Information START

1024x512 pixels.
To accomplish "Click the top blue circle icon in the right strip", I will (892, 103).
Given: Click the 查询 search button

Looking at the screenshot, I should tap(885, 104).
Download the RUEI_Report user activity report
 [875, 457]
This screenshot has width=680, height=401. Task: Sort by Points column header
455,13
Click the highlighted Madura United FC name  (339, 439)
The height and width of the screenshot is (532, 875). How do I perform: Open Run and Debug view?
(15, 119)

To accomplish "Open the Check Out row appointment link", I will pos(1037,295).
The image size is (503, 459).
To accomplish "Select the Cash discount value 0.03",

Information END

▶ _Work order_
Transcribe exactly, and only, the lines from the one holding "Given: Click the 查询 search button" through the final line of the listing.

▶ _Result below_
Given: Click the 查询 search button

Looking at the screenshot, I should tap(885, 104).
Download the RUEI_Report user activity report
 [875, 457]
This screenshot has width=680, height=401. Task: Sort by Points column header
455,13
Click the highlighted Madura United FC name  (339, 439)
The height and width of the screenshot is (532, 875). How do I perform: Open Run and Debug view?
(15, 119)

To accomplish "Open the Check Out row appointment link", I will pos(1037,295).
The image size is (503, 459).
To accomplish "Select the Cash discount value 0.03",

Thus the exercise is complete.